Items listed in a dataset:
--- START ---

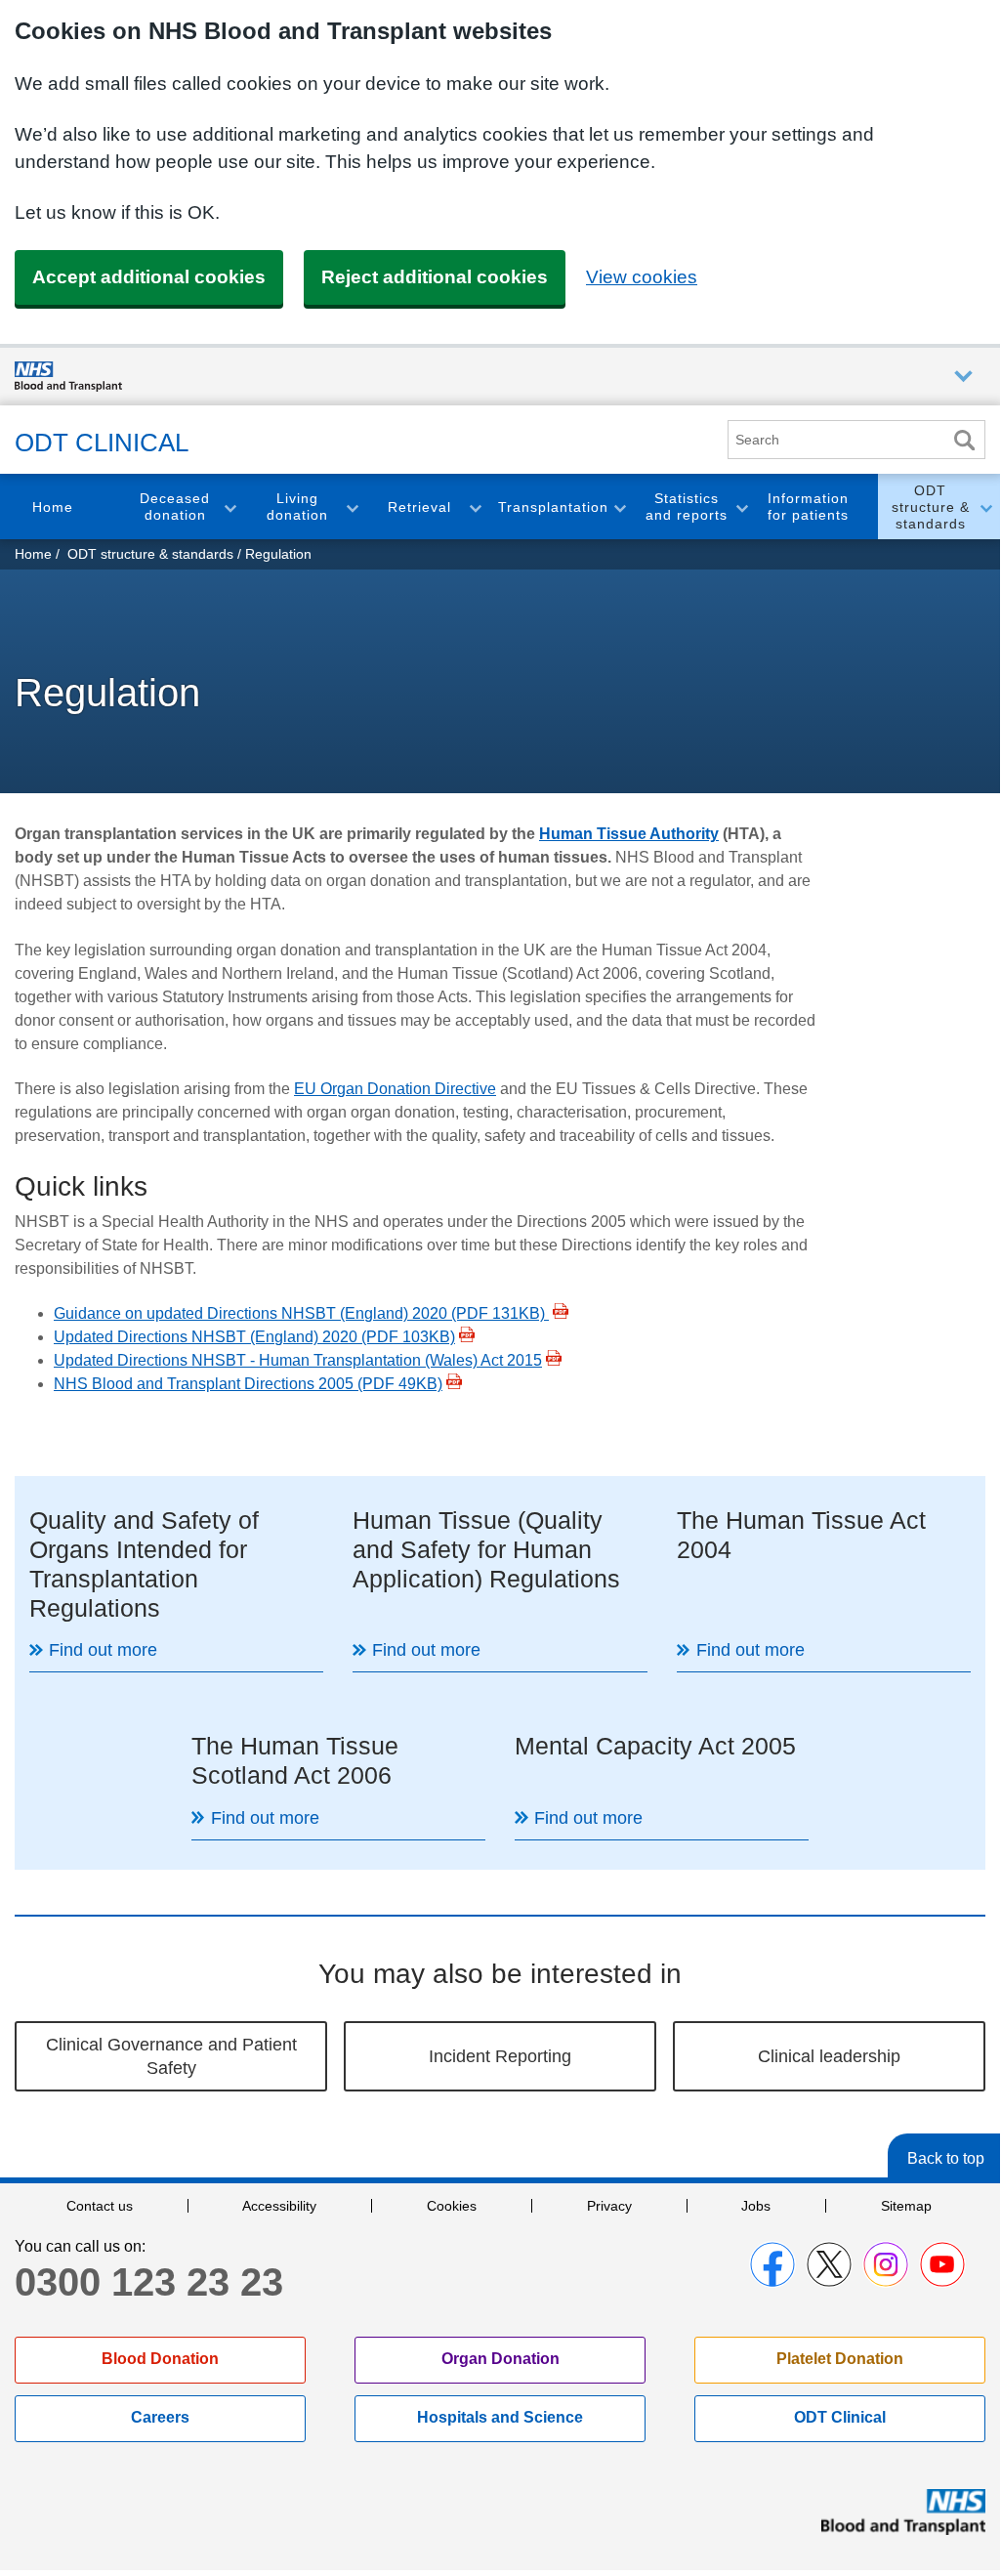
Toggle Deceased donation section (229, 506)
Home (52, 507)
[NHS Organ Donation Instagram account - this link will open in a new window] (885, 2264)
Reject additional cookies (434, 277)
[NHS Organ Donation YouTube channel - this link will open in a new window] (942, 2264)
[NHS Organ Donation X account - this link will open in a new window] (829, 2264)
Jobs (756, 2206)
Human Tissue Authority (629, 833)
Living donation (297, 506)
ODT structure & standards (931, 507)
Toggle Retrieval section (474, 506)
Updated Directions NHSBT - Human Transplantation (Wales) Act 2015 (298, 1360)
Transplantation (553, 507)
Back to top (945, 2158)
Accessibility (279, 2206)
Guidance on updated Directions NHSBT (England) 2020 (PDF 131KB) (301, 1313)
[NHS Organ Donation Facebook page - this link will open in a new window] (772, 2264)
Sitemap (906, 2206)
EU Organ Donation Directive (395, 1088)
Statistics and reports (687, 506)
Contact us (99, 2206)
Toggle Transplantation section (619, 506)
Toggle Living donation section (351, 506)
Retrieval (419, 507)
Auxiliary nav (963, 377)
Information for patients (808, 506)
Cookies (452, 2206)
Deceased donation (175, 506)
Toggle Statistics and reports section (741, 506)
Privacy (609, 2206)
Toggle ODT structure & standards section (985, 506)
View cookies (641, 277)
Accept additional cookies (149, 277)
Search (963, 440)
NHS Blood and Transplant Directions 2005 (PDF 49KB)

--- END ---

Instructions for the task: Any picture in the data is to be skipped, while each line is returned exactly as written.

Exercise response:
Toggle Deceased donation section (229, 506)
Home (52, 507)
[NHS Organ Donation Instagram account - this link will open in a new window] (885, 2264)
Reject additional cookies (434, 277)
[NHS Organ Donation YouTube channel - this link will open in a new window] (942, 2264)
[NHS Organ Donation X account - this link will open in a new window] (829, 2264)
Jobs (756, 2206)
Human Tissue Authority (629, 833)
Living donation (297, 506)
ODT structure & standards (931, 507)
Toggle Retrieval section (474, 506)
Updated Directions NHSBT - Human Transplantation (Wales) Act 2015 (298, 1360)
Transplantation (553, 507)
Back to top (945, 2158)
Accessibility (279, 2206)
Guidance on updated Directions NHSBT (England) 2020 (PDF 131KB) (301, 1313)
[NHS Organ Donation Facebook page - this link will open in a new window] (772, 2264)
Sitemap (906, 2206)
EU Organ Donation Directive (395, 1088)
Statistics and reports (687, 506)
Contact us (99, 2206)
Toggle Transplantation section (619, 506)
Toggle Living donation section (351, 506)
Retrieval (419, 507)
Auxiliary nav (963, 377)
Information for patients (808, 506)
Cookies (452, 2206)
Deceased donation (175, 506)
Toggle Statistics and reports section (741, 506)
Privacy (609, 2206)
Toggle ODT structure & standards section (985, 506)
View cookies (641, 277)
Accept additional cookies (149, 277)
Search (963, 440)
NHS Blood and Transplant Directions 2005 (PDF 49KB)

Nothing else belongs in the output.